Textauszug —
▬▬▬▬▬▬▬▬▬▬

Oder, etwas anders, jemand schriebt ein Rollenspielabenteuer für seine Gruppe, arbeitet die Sachen schick aus, zeichnet ein paar neue Monster und natürlich den hübschen Widersacher, und spielt das Abenteuer mit seiner Gruppe. Bei aller Arbeit, hier geht es noch um den Gebrauch, es gibt zwar Rezipienten, aber keine Öffentlichkeit. Erst, wenn er die Unterlagen veröffentlicht, wird daraus Kunst und Kultur.
Kultur und Kunst sind weit gestreut, sind nicht so einfach zu fassen, aber wenn man auf der einen Seite davon spricht, dass es keinen eindeutigen Nutzen gibt – außer so unklaren Begriffen wie Genuss, Unterhaltung oder ähnlichem, es also kein weiteres Interesse gibt – und einer Adressierung an die Öffentlichkeit, dann sollte man zumindest einigermaßen einen Begriff entwickeln können.

Wie viel muss der Zuschauer verstehen?

Ich versuch gerade nach Kräften einer Schulproduktion zu helfen, einem kleinen von Schülern selbstgeschriebenen Musical mit ABBA-Songs, das schauspielerisch ein wenig gecoacht werden muss. Dabei unterhält man sich natürlich mit den Kollegen über diverse Dinge und dabei kam die Frage auf, was die Zuschauer verstehen müssen, und was nicht.

▬▬▬▬▬▬▬▬▬▬

Gesammelte Daten —

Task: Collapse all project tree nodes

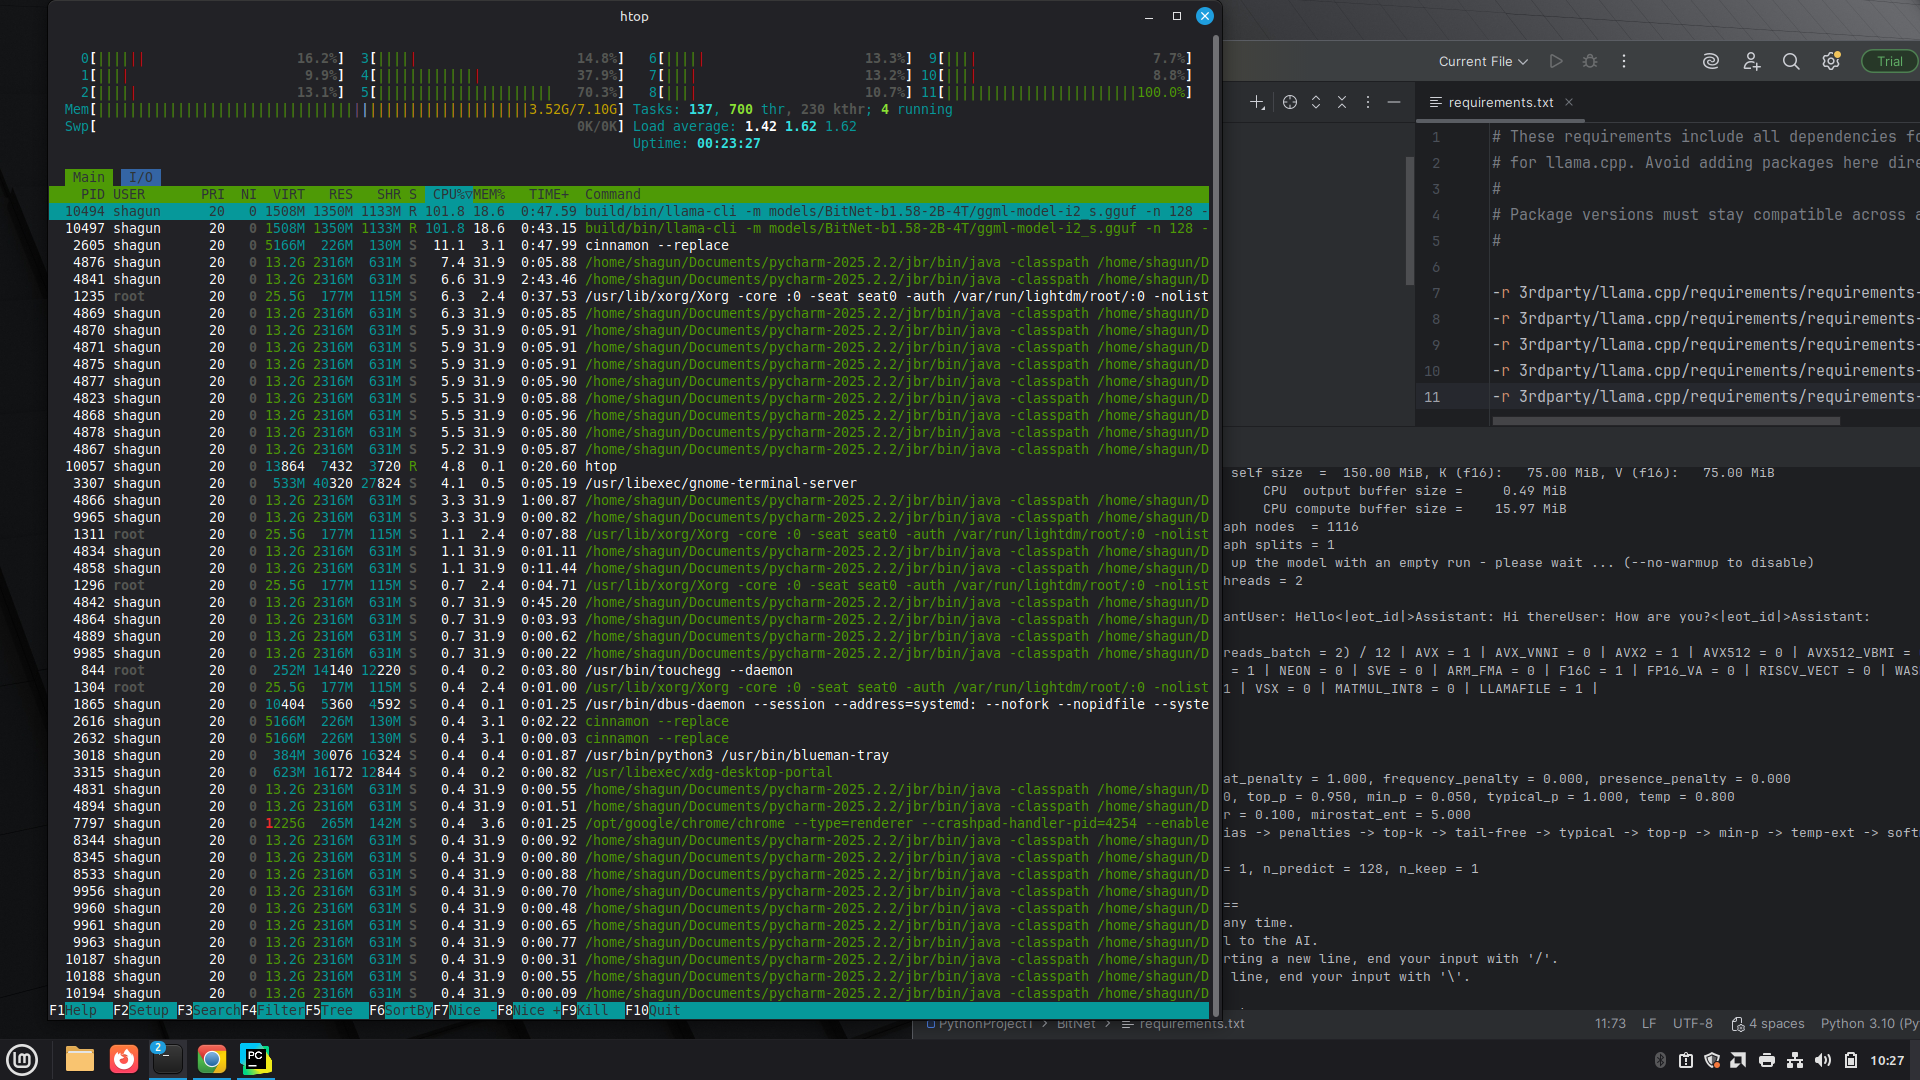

▬▬▬▬▬▬▬▬▬▬

Ihre Aufgaben —
1. Schreiben Sie bitte aus dem Text über Kunst und Kultur den Abschnitt von „Kultur und Kunst“ bis einschließlich „Begriff entwickeln können.“ wortgetreu ab.
2. Beantworten Sie zum Text über Kunst und Kultur kurz:
(a) Was zeichnet die Person im Beispiel mit dem Rollenspielabenteuer außer ein paar neuen Monstern?
(b) Ab wann wird aus den Unterlagen zum Abenteuer laut Text Kunst und Kultur?
(c) Mit wessen Songs ist das von Schülern selbstgeschriebene Musical versehen?
3. Führen Sie den Text über Kunst und Kultur im Anschluss an seinen letzten Satz weiter.

Lösungen —
1.
Kultur und Kunst sind weit gestreut, sind nicht so einfach zu fassen, aber wenn man auf der einen Seite davon spricht, dass es keinen eindeutigen Nutzen gibt – außer so unklaren Begriffen wie Genuss, Unterhaltung oder ähnlichem, es also kein weiteres Interesse gibt – und einer Adressierung an die Öffentlichkeit, dann sollte man zumindest einigermaßen einen Begriff entwickeln können.

2.
(a) Den hübschen Widersacher.
(b) Erst, wenn er die Unterlagen veröffentlicht.
(c) Mit ABBA-Songs.

3.
So eine Frage führt bei mir ja schon mal zu Meditationen – ich hab mir diese Frage noch nie gestellt, obwohl ich nun schon einige Jahre die Position des Autoren und Regisseurs gerne inne hab. Natürlich hab ich eine impulsive Meinung, die ich nicht geäußert habe, weil ich mir im fast gleichen Moment dachte, dass das eine Meditation verdient.

Das eine Extrem: Ich versteh nix!

Es kommt selten vor, aber es passiert. Das Stück beginnt, ich sehe Bilder, ich höre Sprache und frage mich die ganze Zeit, was denn da los sei. Da ist die Inszenierung nur rudimentär mit dem Text verknüpft, der Regisseur hat vor lauter Ideen vergessen, dass er gefälligst eine Geschichte zu erzählen hat, oder zumindest Mini-Dramaturgien ausspielen muss. Inszenatorische Onanie! Find ich ätzend.

Das andere Extrem: Alles wird erklärt!

Bei manchem Klassiker ist es sogar stückimmanent – die ganze Zeit wird jedes Detail herausgeplärrt, auf das der „doofe“  Zuschauer auch wirklich keinen Zusammenhang verpasst, also gar keinen. Deswegen hat es ja oftmals auch Sinn, Klassiker zusammenzustreichen, aber das nur nebenbei. Auch passieren nur Sachen, die angekündigt und reflektiert werden, alles wird erklärt, es gibt kein Geheimnis mehr – auch furchtbar. Das ist einfach kitschig und noch viel schlimmer, es ist langweilig. Die Zuschauer brauchen nicht mitdenken, das ist nur für die ganz hartgesottenen RTL-Zuschauer erträglich, und die gehen nicht ins Theater. Macht man es dem Zuschauer zu leicht, schläft er ein.

Der Mix macht es – natürlich!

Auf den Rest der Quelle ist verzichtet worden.